Over four dozen films covering a wide array of issues like conflicts, cultures, climbing, wildlife, environment, globalization, gender, climate change, and lifestyles will be screened back-to-back at both the aforementioned halls during the festival. With other details of KIMFF 2009 already discussed in Republica’s last week’s “Screen” edition, we give you the quick look at the festival schedule and some must-see films with their synopses.
RECOMMENDED
Film from the competitive category
KAREAREA
Directed by: Sandy Crichton
Language: English
Duration: 48 minutes
Synopsis: This award-winning tale tells the extraordinary story of how a population of wild New Zealand falcons has managed to survive in the face of fierce commercial forestry logging practices. It also tells the story of two friends – conservationist and director Sandy Crichton, and 88-year-old wildlife photographer George Chance. Bound by their mutual love and admiration for the falcons, Chance’s failing health and eyesight inspires the young Crichton to capture footage of the falcons as a tribute to the latter’s body of work from the 1970s.

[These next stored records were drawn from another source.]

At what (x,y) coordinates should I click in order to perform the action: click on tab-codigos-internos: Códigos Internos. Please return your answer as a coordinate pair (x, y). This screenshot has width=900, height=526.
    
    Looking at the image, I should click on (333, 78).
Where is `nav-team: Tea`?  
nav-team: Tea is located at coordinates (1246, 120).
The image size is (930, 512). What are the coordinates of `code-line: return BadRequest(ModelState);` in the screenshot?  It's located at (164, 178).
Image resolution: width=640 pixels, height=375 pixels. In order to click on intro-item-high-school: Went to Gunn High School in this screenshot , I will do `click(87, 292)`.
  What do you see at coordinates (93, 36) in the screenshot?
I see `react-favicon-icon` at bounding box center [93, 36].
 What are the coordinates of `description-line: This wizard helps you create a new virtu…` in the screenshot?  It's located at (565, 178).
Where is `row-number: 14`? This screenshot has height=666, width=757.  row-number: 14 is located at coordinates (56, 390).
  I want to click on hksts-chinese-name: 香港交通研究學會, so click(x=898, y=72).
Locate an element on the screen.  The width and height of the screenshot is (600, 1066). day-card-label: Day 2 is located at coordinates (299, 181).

From the non-competitive category
AFGHAN GIRLS CAN KICK
Directed by: Bahareh Hosseini
Language: Dari
Duration: 50 minutes
Synopsis: Afghan Girls Can Kick is an intimate fly-on-the-wall documentary portrait of teenage girls breaking the stereotypes set for them by an intensely conservative Afghan society, in some cases escaping grinding poverty, gaining self-esteem and confidence as players in Afghanistan’s first ever women’s national football team.
From Nepali panorama
IN SEARCH OF THE RIYAL
Directed by: Kesang Tseten
Language: English
Duration: 88 minutes
Synopsis: Nepal has rapidly become a pipeline of cheap labor for the Gulf in the last two decades. Young men set out to escape their family woes and grinding poverty, albeit at a high cost, to earn wages of US$6 a day in the alien and stultifying conditions of the Gulf. The film shows a glimpse of gritty migrant conditions, rarely permitted to be filmed by the Gulf States.